About this task - Write out every line exactly, from the start of the records below to the line with "Task: Click 'You", and stop there. Don't write out the pictures.

Provided material -
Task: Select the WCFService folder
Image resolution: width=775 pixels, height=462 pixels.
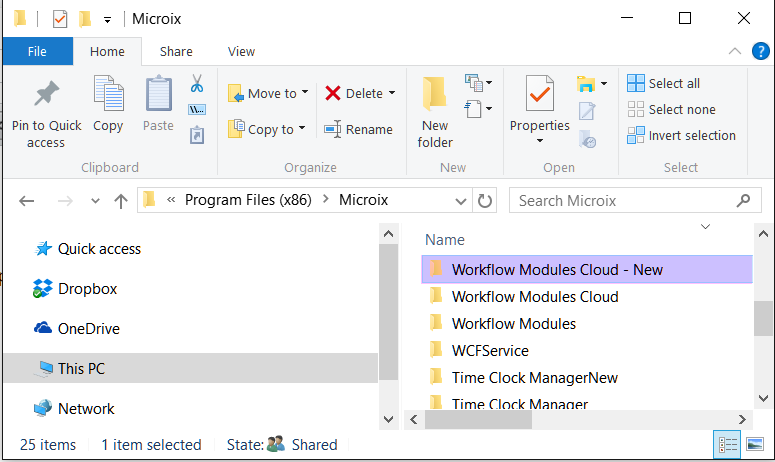Action: (490, 351)
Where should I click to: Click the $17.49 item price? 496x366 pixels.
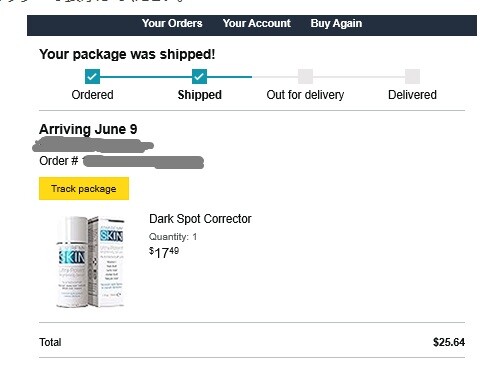[x=164, y=253]
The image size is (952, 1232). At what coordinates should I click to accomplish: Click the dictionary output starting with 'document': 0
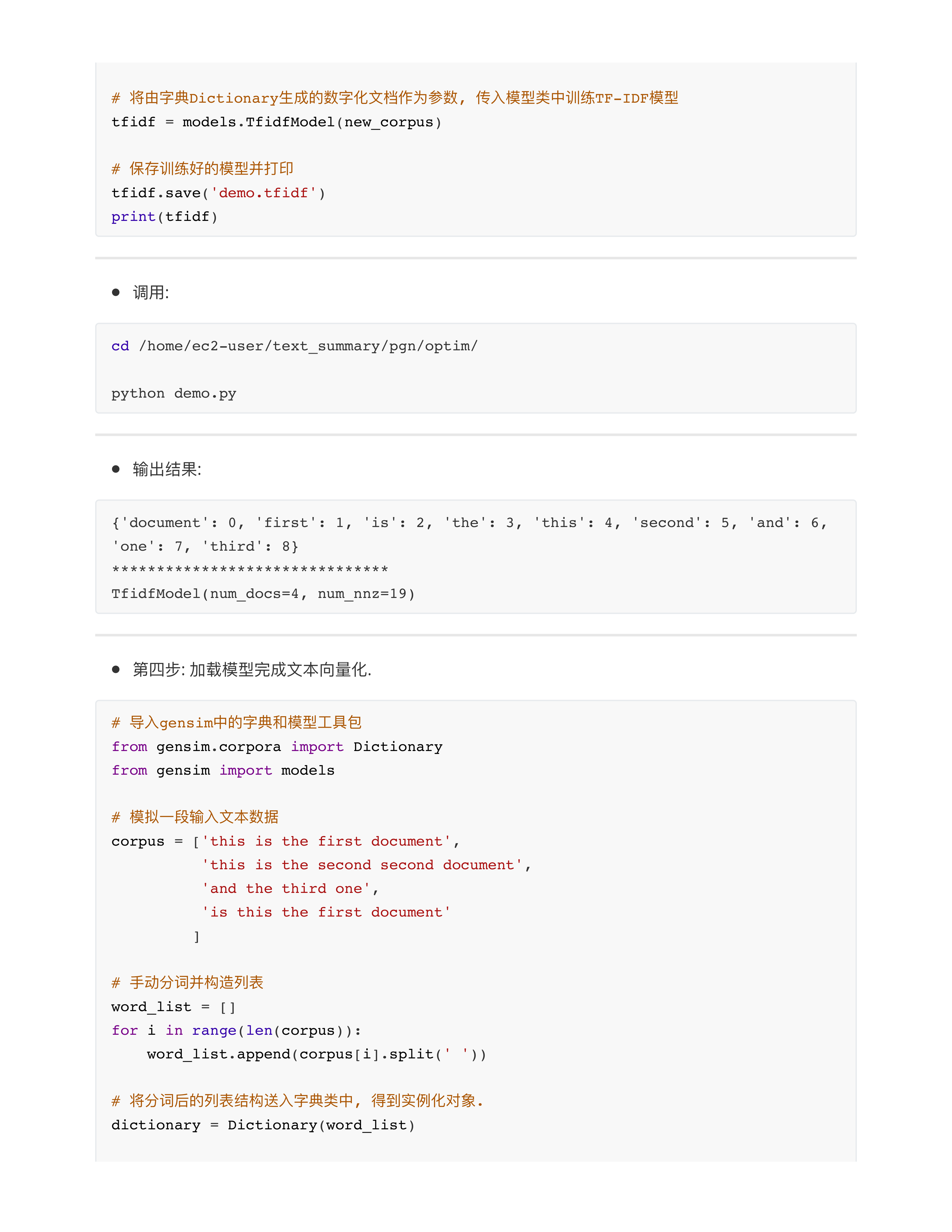(469, 523)
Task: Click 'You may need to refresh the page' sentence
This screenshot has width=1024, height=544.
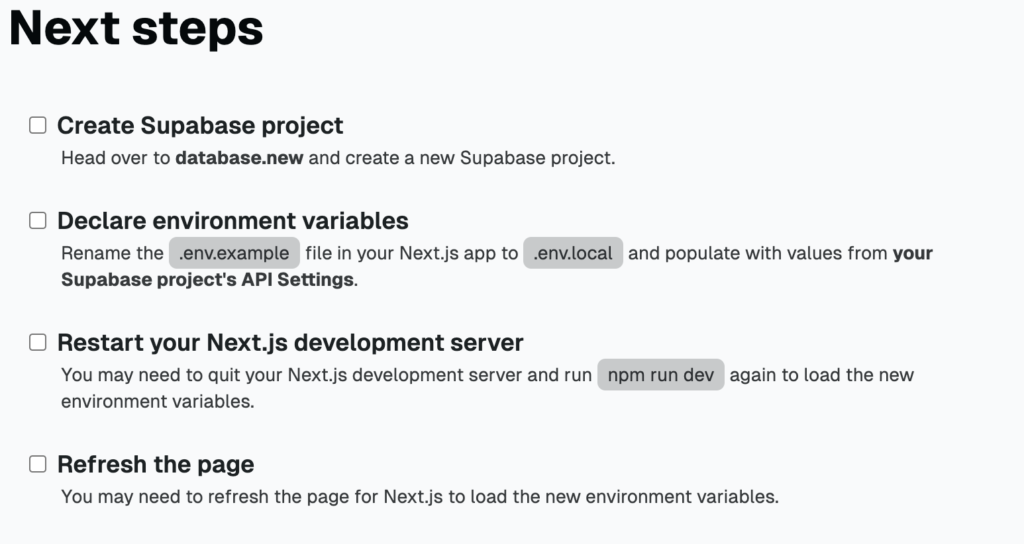Action: (419, 496)
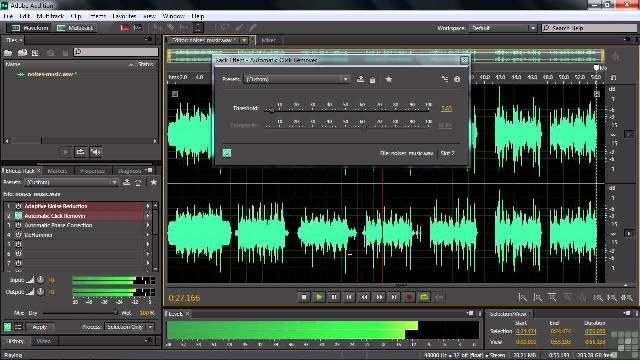Open Presets dropdown in Click Remover dialog
Image resolution: width=640 pixels, height=360 pixels.
(297, 79)
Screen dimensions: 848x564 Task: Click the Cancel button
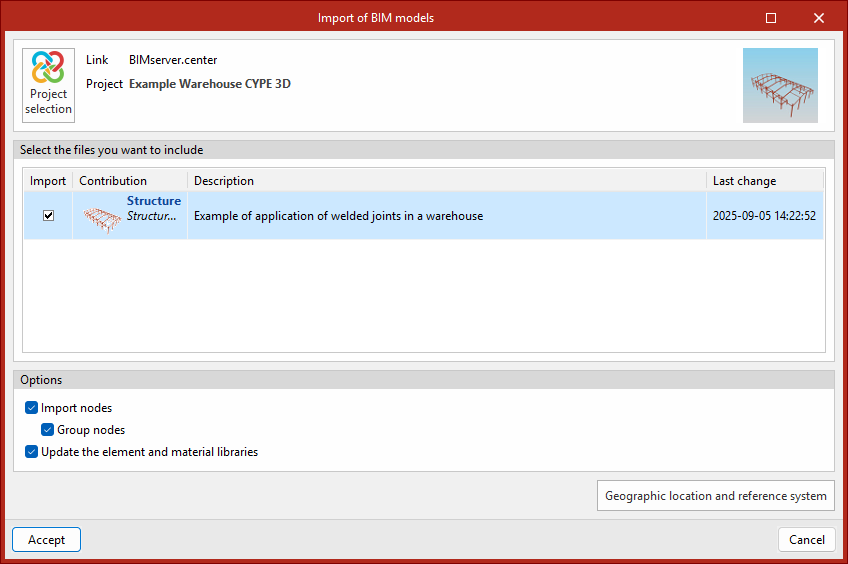pos(806,540)
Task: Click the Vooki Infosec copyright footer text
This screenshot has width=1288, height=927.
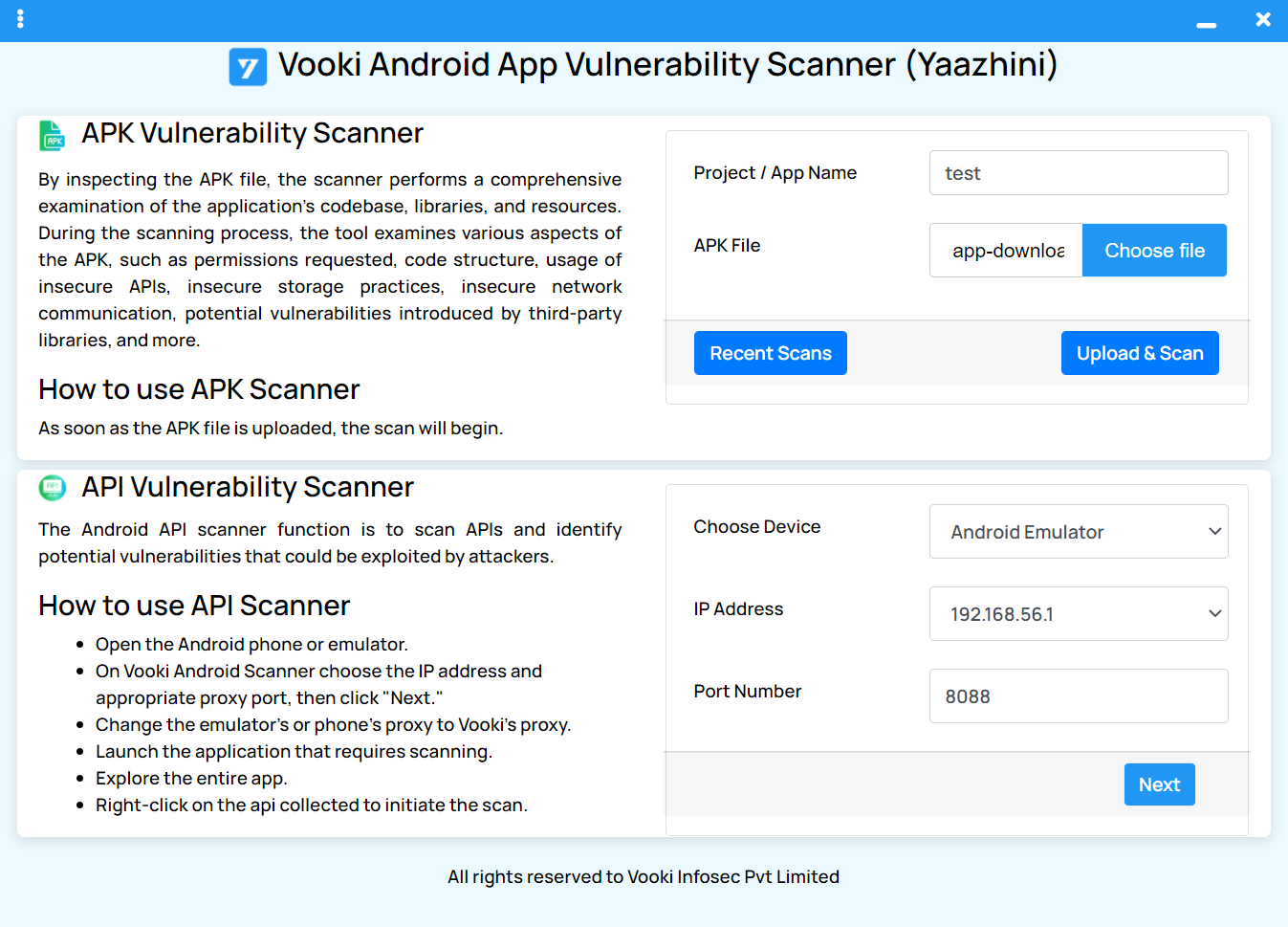Action: coord(644,876)
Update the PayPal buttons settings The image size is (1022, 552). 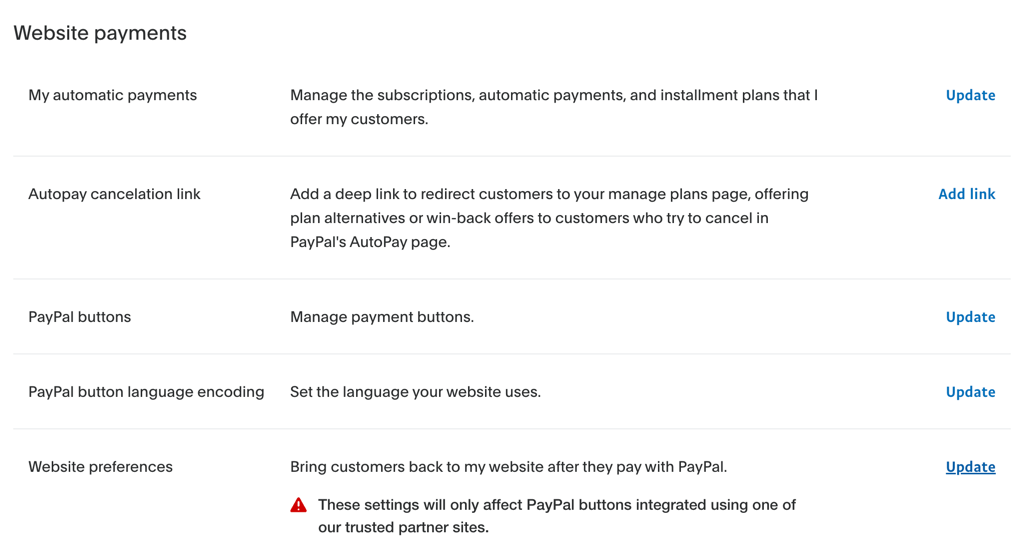coord(971,317)
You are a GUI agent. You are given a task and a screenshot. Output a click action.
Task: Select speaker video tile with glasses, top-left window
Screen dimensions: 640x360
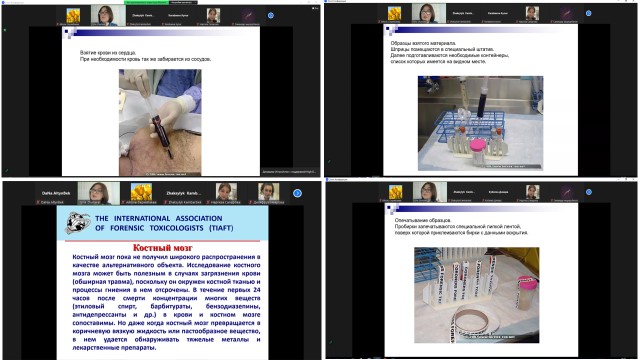(108, 16)

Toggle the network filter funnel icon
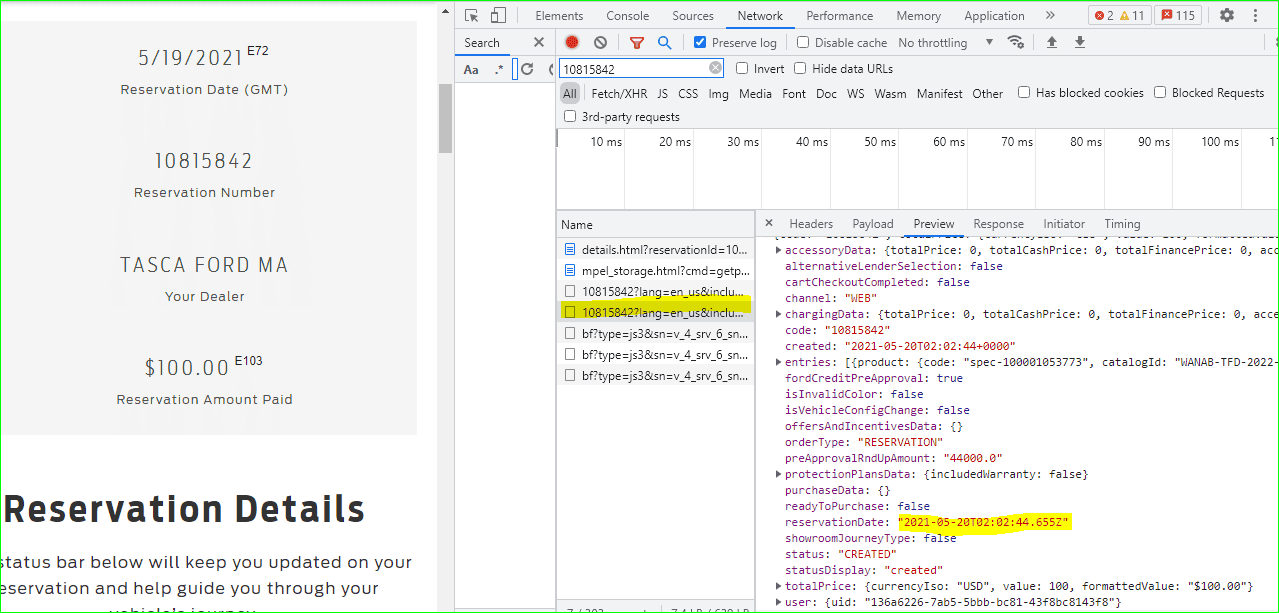(636, 42)
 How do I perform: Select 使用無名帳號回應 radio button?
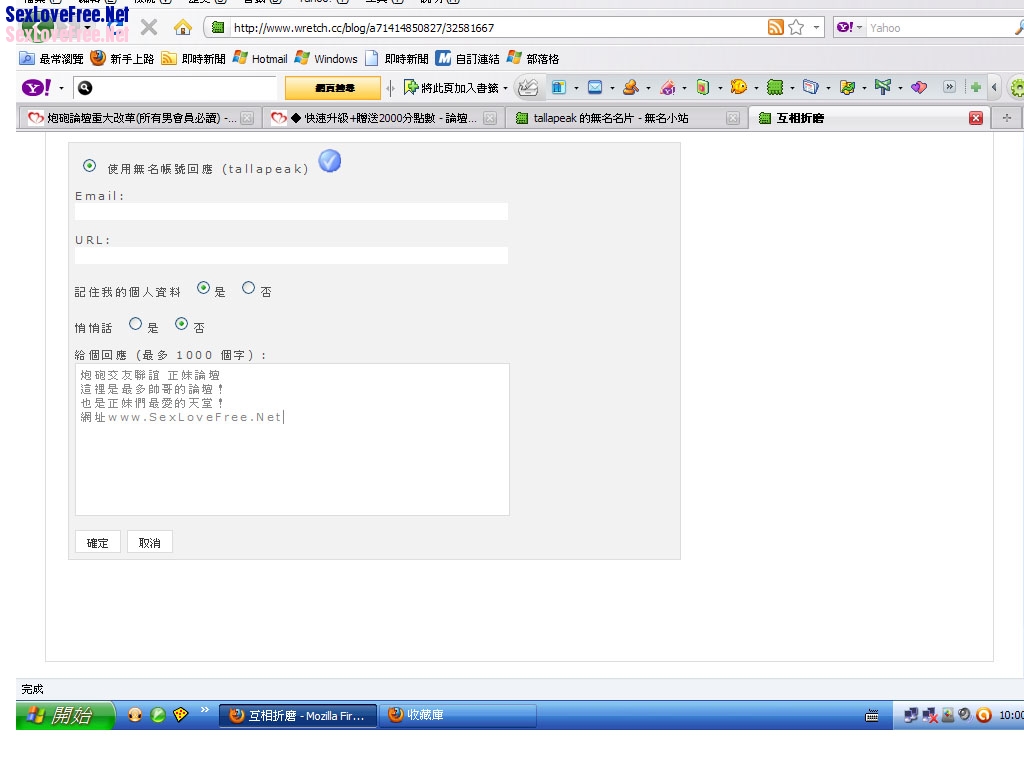click(90, 166)
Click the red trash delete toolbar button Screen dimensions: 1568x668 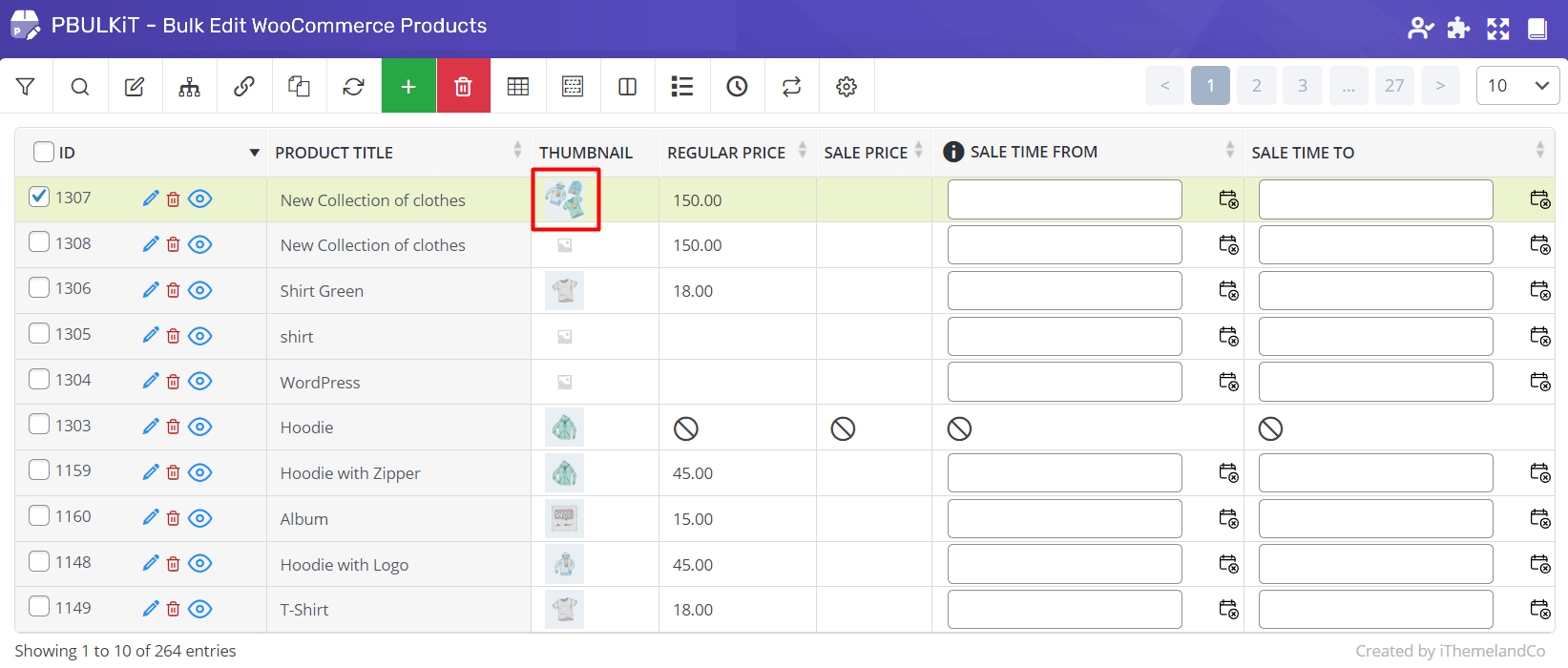463,87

Response area -
Task: Select the WCFService folder
Image resolution: width=775 pixels, height=462 pixels.
Action: (490, 351)
Where should I click to: Click the $17.49 item price? 496x366 pixels.
[x=164, y=253]
The image size is (952, 1232). At what coordinates should I click to accomplish: Click the dictionary output starting with 'document': 0
(469, 523)
Task: Click 'You may need to refresh the page' sentence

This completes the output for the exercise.